### [EXERCISE REQUIREMENTS]
Where the string "Cauldron" occurs in a line of the entries below, copy that line.

Records from a data source
'''

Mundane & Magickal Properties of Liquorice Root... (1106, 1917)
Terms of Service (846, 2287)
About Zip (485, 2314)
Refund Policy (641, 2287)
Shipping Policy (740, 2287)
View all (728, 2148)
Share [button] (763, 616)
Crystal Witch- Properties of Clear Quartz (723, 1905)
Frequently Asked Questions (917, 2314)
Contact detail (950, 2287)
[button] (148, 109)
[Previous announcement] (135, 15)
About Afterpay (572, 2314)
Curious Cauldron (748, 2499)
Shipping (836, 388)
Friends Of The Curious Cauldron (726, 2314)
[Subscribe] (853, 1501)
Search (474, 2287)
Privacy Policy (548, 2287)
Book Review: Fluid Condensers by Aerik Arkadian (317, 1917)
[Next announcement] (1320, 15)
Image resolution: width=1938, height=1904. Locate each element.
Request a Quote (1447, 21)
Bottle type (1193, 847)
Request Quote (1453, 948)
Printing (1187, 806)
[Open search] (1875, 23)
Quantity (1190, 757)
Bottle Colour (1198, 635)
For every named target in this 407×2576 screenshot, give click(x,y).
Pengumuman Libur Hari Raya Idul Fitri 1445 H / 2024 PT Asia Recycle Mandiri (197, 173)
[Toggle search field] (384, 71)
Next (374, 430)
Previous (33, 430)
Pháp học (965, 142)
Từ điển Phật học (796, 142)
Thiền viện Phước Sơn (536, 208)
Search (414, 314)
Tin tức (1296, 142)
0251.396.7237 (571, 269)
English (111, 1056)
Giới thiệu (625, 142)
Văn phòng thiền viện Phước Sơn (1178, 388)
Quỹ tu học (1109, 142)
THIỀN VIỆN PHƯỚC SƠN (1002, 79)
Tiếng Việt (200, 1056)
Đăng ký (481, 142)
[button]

'''

### [OUTPUT]
Curious Cauldron (748, 2499)
Friends Of The Curious Cauldron (726, 2314)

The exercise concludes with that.